O conteúdo do indiciamento, que agora será revisto pelo juiz de instrução Daniel Fransen, não foi revelado. A divulgação dos nomes envolvidos deve levar seis a dez semanas, prazo para que Fransen decida se há base para iniciar um julgamento.

Mas autoridades libanesas e diplomatas ocidentais preveem que membros do Hezbollah estarão entre os acusados. O Hezbollah nega qualquer envolvimento com o crime, e aponta o tribunal internacional como uma "ferramenta israelense."

A recusa de Saad al-Hariri em parar de colaborar com o tribunal levou o Hezbollah a derrubar a coalizão.

"O promotor do tribunal submeteu um indiciamento e materiais de apoio ao juiz de instrução", disse a corte em nota.

O Hezbollah não quis comentar o fato, mas a TV Al Manar, ligada ao grupo xiita, afirmou em seu telejornal que os EUA estimularam a divulgação do documento para sabotar os esforços por uma resolução da crise libanesa.

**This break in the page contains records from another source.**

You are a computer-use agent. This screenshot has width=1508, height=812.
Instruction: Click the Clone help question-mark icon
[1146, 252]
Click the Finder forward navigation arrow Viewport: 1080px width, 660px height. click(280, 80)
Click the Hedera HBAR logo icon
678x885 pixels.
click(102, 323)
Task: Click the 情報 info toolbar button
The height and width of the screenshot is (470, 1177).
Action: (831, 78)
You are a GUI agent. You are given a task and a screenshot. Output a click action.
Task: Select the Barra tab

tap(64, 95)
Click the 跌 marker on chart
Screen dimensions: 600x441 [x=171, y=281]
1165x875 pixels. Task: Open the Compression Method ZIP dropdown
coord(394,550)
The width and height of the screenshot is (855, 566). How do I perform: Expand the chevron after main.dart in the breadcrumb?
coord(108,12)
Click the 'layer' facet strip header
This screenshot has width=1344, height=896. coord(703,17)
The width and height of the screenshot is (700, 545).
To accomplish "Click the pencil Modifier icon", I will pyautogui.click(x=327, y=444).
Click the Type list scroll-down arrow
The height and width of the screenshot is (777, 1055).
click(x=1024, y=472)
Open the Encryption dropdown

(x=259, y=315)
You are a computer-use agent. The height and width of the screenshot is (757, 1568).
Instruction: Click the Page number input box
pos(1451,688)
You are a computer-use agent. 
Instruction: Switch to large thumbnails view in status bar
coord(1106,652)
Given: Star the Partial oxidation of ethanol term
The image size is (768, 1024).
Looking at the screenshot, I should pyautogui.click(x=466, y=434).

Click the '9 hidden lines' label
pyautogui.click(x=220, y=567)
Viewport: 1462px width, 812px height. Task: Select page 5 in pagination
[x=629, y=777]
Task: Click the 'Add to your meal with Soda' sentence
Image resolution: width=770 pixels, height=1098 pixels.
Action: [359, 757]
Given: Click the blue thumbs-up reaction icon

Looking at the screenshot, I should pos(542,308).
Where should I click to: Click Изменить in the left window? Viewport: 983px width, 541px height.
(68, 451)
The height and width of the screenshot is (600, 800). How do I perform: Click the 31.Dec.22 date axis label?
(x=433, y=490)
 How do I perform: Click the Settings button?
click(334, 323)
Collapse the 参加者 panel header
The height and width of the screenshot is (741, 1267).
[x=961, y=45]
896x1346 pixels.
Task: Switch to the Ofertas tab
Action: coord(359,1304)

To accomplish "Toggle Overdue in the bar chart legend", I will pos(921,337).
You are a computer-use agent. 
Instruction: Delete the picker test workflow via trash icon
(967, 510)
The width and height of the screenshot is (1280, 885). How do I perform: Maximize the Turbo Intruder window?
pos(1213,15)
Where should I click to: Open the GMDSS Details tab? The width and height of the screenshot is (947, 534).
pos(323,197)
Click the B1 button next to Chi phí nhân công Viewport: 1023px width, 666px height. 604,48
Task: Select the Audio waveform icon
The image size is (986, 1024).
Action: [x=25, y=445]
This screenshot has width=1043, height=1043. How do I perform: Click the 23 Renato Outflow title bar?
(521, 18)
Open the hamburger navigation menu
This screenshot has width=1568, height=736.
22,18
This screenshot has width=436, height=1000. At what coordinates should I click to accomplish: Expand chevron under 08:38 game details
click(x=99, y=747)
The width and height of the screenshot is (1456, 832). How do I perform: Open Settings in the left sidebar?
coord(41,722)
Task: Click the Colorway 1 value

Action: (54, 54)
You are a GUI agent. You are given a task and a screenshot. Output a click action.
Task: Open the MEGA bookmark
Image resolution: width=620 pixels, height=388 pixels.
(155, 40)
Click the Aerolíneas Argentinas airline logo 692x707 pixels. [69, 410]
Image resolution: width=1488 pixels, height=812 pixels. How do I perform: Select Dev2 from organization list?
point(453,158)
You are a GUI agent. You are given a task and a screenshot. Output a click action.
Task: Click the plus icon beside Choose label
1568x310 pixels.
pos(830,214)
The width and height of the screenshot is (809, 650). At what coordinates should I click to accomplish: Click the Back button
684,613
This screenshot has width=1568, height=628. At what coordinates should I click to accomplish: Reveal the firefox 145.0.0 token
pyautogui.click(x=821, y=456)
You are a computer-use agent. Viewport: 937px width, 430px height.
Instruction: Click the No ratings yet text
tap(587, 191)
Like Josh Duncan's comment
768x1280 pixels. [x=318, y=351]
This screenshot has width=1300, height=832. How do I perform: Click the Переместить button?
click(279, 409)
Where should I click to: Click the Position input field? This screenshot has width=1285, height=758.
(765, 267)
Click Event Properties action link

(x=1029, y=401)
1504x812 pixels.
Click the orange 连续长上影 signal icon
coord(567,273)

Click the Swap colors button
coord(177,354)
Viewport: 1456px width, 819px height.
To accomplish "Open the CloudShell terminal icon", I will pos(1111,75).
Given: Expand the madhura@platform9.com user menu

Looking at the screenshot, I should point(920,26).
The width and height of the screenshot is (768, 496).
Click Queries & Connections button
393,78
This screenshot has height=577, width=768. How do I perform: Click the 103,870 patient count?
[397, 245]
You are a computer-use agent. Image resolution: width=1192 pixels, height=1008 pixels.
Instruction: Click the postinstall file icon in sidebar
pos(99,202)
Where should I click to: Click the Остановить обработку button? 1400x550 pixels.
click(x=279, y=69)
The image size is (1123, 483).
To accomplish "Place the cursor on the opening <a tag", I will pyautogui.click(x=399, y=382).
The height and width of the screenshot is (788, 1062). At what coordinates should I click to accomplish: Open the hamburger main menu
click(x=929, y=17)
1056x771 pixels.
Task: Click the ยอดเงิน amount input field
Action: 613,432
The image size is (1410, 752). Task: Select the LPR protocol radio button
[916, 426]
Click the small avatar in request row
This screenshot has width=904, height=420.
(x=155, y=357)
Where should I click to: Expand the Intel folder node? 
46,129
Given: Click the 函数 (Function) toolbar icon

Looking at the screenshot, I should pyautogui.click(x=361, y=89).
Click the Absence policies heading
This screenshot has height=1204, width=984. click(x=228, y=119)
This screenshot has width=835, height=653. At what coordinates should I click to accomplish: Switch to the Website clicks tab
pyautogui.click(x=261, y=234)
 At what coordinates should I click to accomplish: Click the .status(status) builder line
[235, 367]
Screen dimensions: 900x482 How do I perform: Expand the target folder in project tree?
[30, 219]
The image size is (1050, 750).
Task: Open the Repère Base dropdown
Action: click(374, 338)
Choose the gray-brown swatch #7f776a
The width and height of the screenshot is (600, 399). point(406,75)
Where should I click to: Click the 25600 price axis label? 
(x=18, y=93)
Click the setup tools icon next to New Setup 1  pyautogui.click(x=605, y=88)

"Os norte-americanos controlam os indiciamentos em sua forma e conteúdo," disse a emissora.

A crise libanesa reflete rivalidades étnicas, religiosas e políticas bem mais amplas. O Hezbollah tem apoio da Síria e do Irã, enquanto Hariri conta com apoio saudita e ocidental.

Falando antes da reunião em Damasco com os líderes da Síria e do Catar, o primeiro-ministro da Turquia, Tayyip Erdogan, disse que a instabilidade do Líbano preocupa todo o Oriente Médio.

"Nossa região não pode lidar com a entrada do Líbano em uma nova atmosfera de incerteza", declarou.

Síria e Arábia Saudita já haviam tentado, sem sucesso, mediar uma solução.

A agência de avaliação de risco Moody's disse que a crise no Líbano pode ameaçar a estimativa de crescimento econômico de 5 por cento neste ano no país, além de reduzir os lucros dos bancos locais.

(Reportagem adicional de Tulay Karadeniz, em Ancara; de Humeyra Pamuk, em Abu Dhabi; de Khaled Yacoub Oweis, em Damasco)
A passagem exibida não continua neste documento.